NODOZE: Combatting Threat Alert Fatigue with Automated Provenance Triage

Large enterprises are increasingly relying on threat detection softwares (e.g., Intrusion Detection Systems) to allow them to spot suspicious activities. These softwares generate alerts which must be investigated by cyber analysts to figure out if they are true attacks. Unfortunately, in practice, there are more alerts than cyber analysts can properly investigate. This leads to a “threat alert fatigue” or information overload problem where cyber analysts miss true attack alerts in the noise of false alarms.In this paper, we present NoDoze to combat this challenge using contextual and historical information of generated threat alert in an enterprise. NoDoze first generates a causal dependency graph of an alert event. Then, it assigns an anomaly score to each event in the dependency graph based on the frequency with which related events have happened before in the enterprise. NoDoze then propagates those scores along the edges of the graph using a novel network diffusion algorithm and generates a subgraph with an aggregate anomaly score which is used to triage alerts. Evaluation on our dataset of 364 threat alerts shows that NoDoze decreases the volume of false alarms by 86%, saving more than 90 hours of analysts’ time, which was required to investigate those false alarms.
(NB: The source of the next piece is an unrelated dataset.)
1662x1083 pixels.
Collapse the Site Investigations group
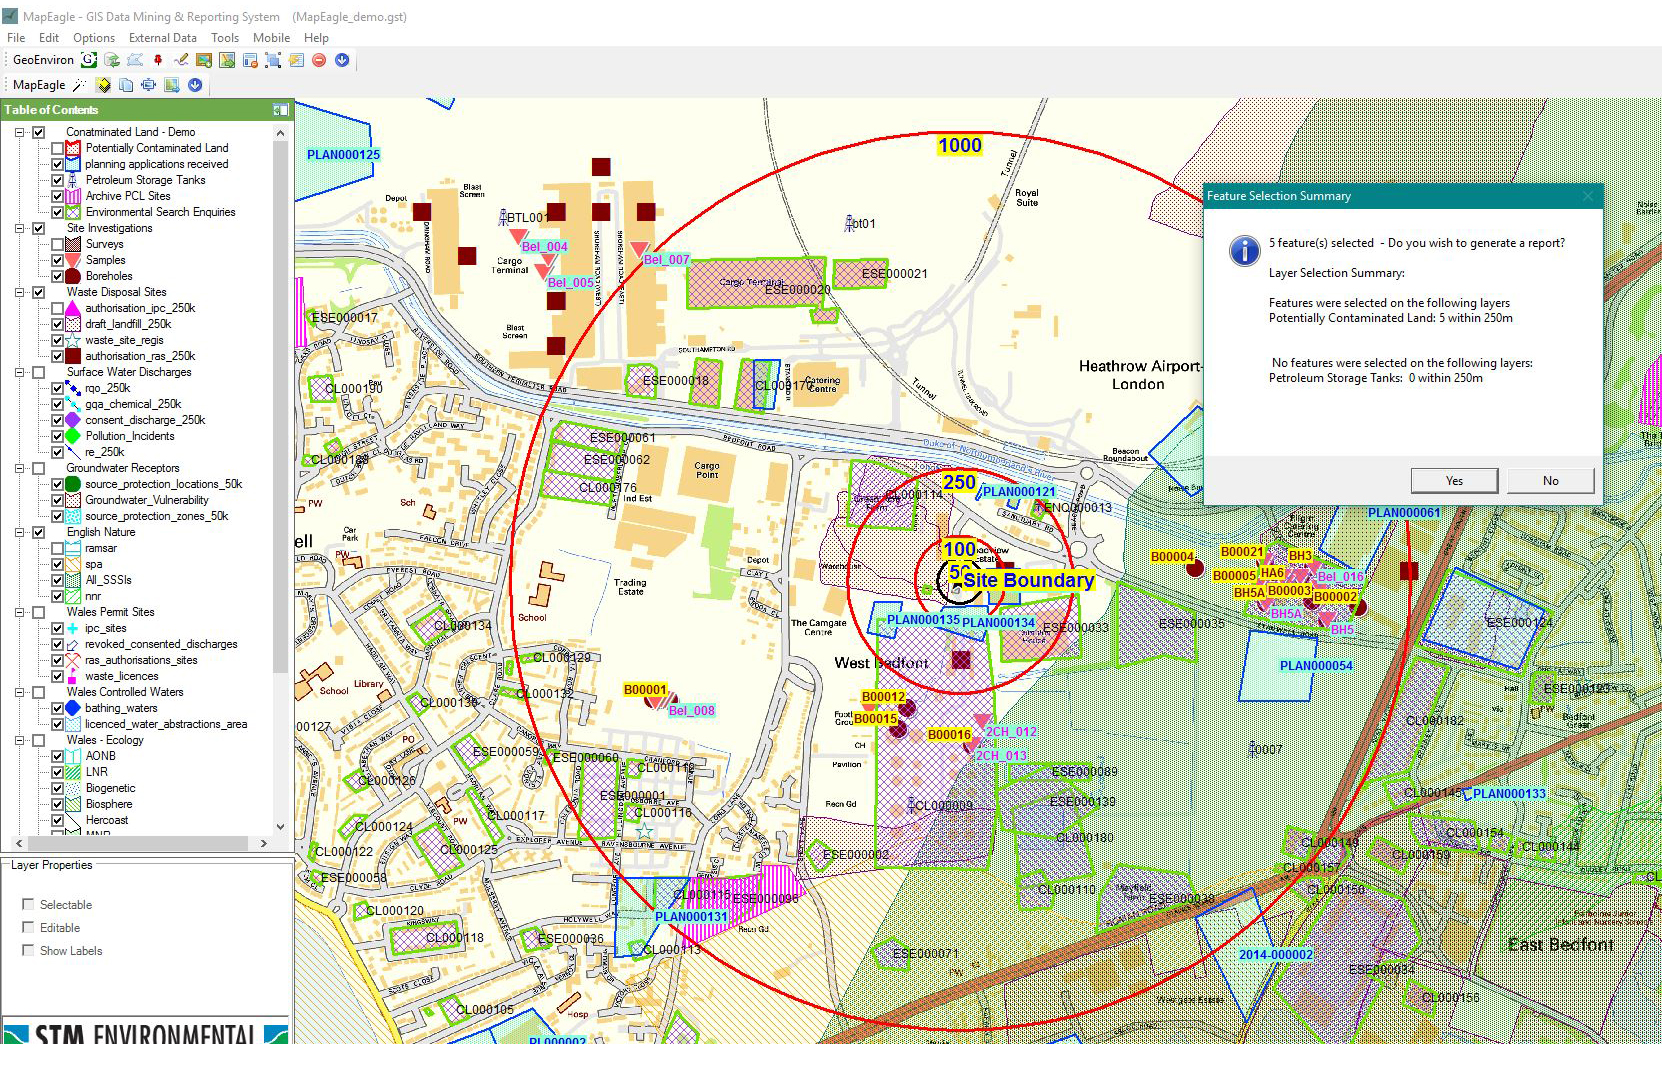(19, 228)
Furthermore, NoDoze generated dependency graphs of true alerts are 2 orders of magnitude smaller than those generated by traditional tools without sacrificing the vital information needed for the investigation. Our system has a low average runtime overhead and can be deployed with any threat detection software.
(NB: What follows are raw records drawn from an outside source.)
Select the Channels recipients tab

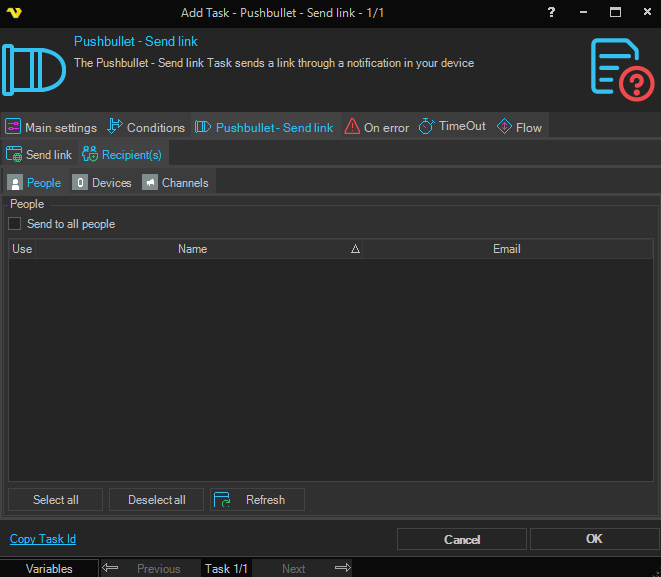click(176, 183)
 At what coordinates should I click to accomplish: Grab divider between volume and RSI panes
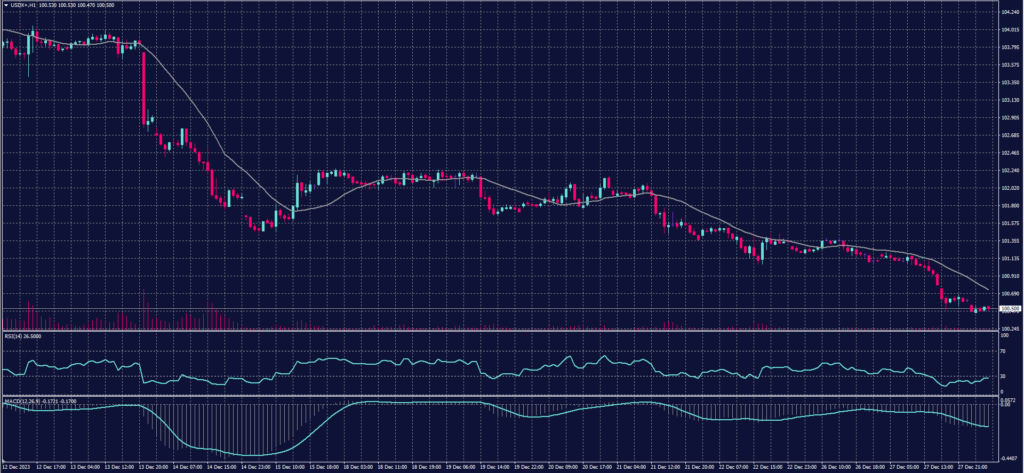[x=500, y=331]
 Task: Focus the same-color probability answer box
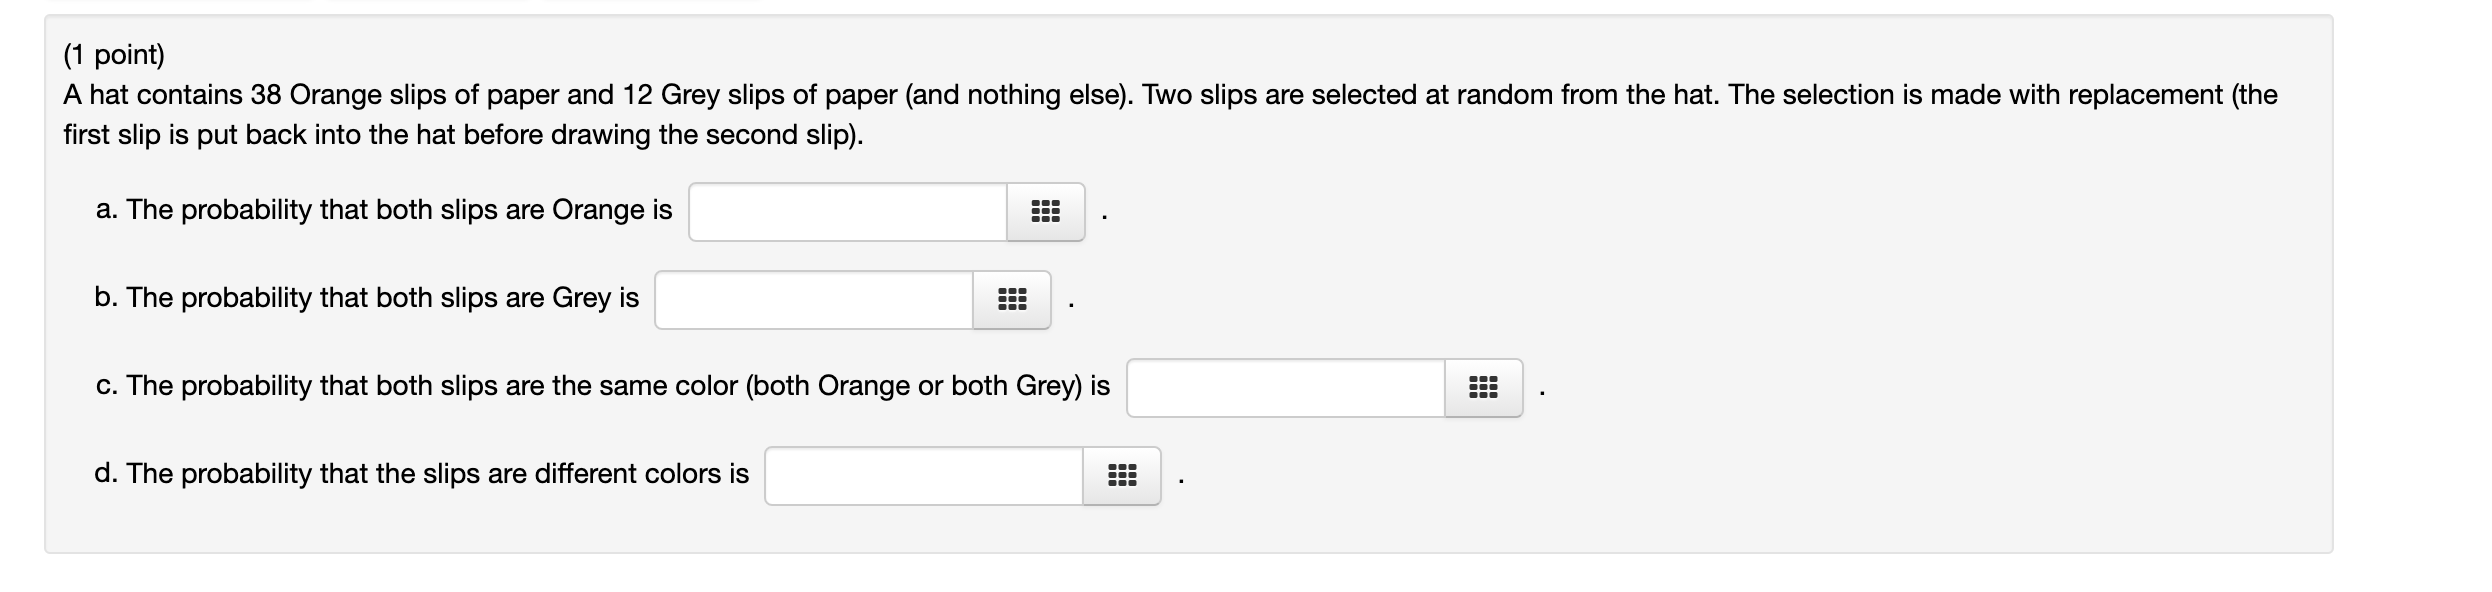pos(1286,388)
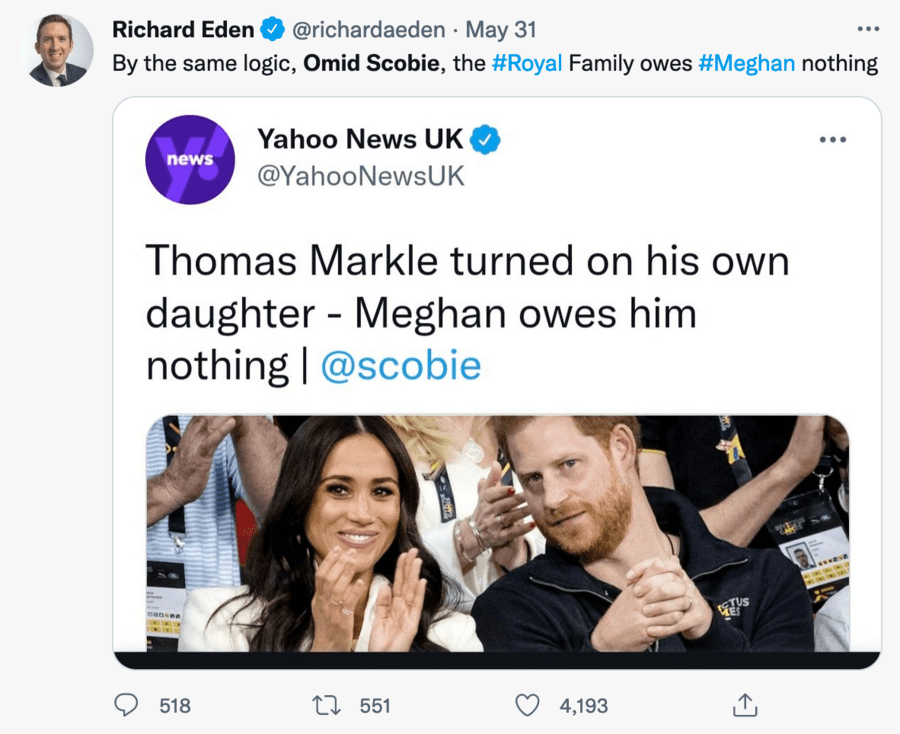The image size is (900, 734).
Task: Open Richard Eden's profile photo
Action: tap(58, 50)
TrackIO: Tracking First Responders Inside-Out

First responders, a critical lifeline of any society, often find themselves in precarious situations. The ability to track them in real-time in unknown indoor environments would significantly contribute to the success of their mission as well as their safety. In this work, we present the design, implementation and evaluation of TrackIO–a system capable of accurately localizing and tracking mobile responders real-time in large indoor environments. TrackIO leverages the mobile virtual infrastructure offered by unmanned aerial vehicles (UAVs), coupled with the balanced penetration-accuracy tradeoff offered by ultra-wideband (UWB), to accomplish this objective directly from outside, without relying on access to any indoor infrastructure. Towards a practical system, TrackIO incorporates four novel mechanisms in its design that address key challenges to enable tracking responders (i) who are mobile with potentially non-uniform velocities (e.g. during turns), (ii) deep indoors with challenged reachability, (iii) in real-time even for a large network, and (iv) with high accuracy even when impacted by UAV’s position error. TrackIO’s real-world performance reveals that it can track static nodes with a median accuracy of about 1–1.5m and mobile (even running) nodes with a median accuracy of 2–2.5m in large buildings in real-time.